CETV has been closely tracking currency. As the euro and CEE currencies weaken the stock goes down. The December rally (more than a double) coincided with those currencies strengthening. Besides the huge impact on CETV’s US$ reported results I think the currencies reflect the opinion of fundamentals in CEE markets for GDP and advertising. Right now, you have the currencies weakening rapidly indicating that the ad markets are going too be worse than management or some current estimates suggest.
There are other issues. First, several analysts have slashed estimates in local currency, assuming negative year over year growth even in markets where management says they will be positive (most notably the Czech Republic which is supposedly 70% sold for 2009 at positive local currency growth). The new lower estimates lead to a 30-40% decline or in US$ EBITDA due to currency translation. Second, if the low estimates for US$ results are accurate, the company will be very close to or in violation of debt to EBITDA covenants. There is no danger of CETV not meeting their obligations but technical covenant violations are not good news for any stock at any time. Third, the one year early exit of CEO Michael Garin leaves the company thin and without an American in the senior ranks. I think new COO and de facto CEO Adrian Sarbu and his operating team are superb but communication with and confidence of the street is lacking. Fourth, the company’s 2008 expansion into Bulgaria and increase in ownership in Ukraine was poorly timed and now looks very expensive. Bulgaria looks like a waste of $170 million ($4.50 per share) given the need to build from the ground up against established competitors owned by Western companies. Ukraine still should be a huge market five to ten years down the road but right now it is considered a defaulted country and has no or negative value in investor eyes. The gas dispute, IMF bailout, and never ending political turmoil reinforce the negative perceptions and eliminate a positive view of the future….
….On the low end estimates, the stock trades at 6 times EBITDA fully loaded for corporate overhead. Market cap is just $400 million. What I find so frustrating is that the stock trades as though the business will never grow again. In a normal economic environment, local currency growth should be 10-15% at least for several more years. In a normal environment, the currencies strengthen. Just as the US$ numbers have collapsed they can double or more in a short period of time.

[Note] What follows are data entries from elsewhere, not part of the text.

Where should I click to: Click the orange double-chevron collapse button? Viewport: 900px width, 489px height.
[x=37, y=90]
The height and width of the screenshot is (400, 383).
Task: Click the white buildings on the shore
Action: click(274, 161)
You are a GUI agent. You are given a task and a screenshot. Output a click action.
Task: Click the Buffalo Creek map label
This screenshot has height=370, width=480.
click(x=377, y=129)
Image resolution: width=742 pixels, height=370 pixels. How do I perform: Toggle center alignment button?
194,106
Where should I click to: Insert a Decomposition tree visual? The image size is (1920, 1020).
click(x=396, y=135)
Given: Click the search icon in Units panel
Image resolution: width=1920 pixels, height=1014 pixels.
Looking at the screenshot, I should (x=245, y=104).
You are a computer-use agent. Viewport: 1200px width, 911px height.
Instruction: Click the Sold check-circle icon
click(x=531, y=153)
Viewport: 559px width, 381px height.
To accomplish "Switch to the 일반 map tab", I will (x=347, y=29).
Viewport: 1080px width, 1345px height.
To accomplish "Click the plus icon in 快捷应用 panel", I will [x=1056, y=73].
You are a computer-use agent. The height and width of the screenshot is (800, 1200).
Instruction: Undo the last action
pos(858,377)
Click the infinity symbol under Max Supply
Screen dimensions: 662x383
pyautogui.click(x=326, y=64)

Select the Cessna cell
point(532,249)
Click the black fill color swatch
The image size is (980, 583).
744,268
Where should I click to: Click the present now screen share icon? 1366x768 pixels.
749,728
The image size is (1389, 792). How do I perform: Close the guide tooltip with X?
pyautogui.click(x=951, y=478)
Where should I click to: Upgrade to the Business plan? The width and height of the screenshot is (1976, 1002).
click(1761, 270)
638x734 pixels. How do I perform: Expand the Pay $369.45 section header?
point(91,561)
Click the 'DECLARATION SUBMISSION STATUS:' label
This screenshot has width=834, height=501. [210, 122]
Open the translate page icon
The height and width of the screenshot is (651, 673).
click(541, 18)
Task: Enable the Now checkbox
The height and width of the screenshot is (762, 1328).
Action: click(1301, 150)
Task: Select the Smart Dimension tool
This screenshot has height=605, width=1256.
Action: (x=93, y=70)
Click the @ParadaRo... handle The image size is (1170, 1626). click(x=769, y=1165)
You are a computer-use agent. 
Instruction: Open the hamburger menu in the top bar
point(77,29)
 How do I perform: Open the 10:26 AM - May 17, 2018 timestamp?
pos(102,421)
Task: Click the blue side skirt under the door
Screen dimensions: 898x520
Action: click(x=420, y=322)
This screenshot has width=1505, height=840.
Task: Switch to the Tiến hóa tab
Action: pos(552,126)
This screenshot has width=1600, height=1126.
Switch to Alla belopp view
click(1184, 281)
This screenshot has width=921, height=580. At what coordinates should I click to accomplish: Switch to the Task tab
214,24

Also, despite the aforementioned issues in Ukraine, the assets have value of at least several hundred million, and a lot more in a stable environment. In 2009 Ukraine might lose $25 million. At 6 times EBITDA that is negative value of $150 million or $3.75 per share for an asset that could be worth $10-20 per share. Similar math can be done on Croatia which is operating around breakeven and has value of at least $100 million, maybe double that. Even Bulgaria has value as it produces EBITDA losses.
I think the stock is way too cheap. I am not sure what turns it around on a trading basis besides a weaker dollar. Maybe the company needs to cave on guidance so that the bar is lowered so far that value players can enter. Maybe an asset needs to be sold to strengthen the balance sheet and realize value for a non-EBITDA producing asset (unlikely). Mostly it is a macro play. Right now that makes it an easy sell and an easy short. Until that setup is more balanced it is a tough buy but I remain confident that when the macro situation straightens out the stock will be 3-5 times the current price quickly. The move from $9 to $24 in December is a reminder of what the upside can be.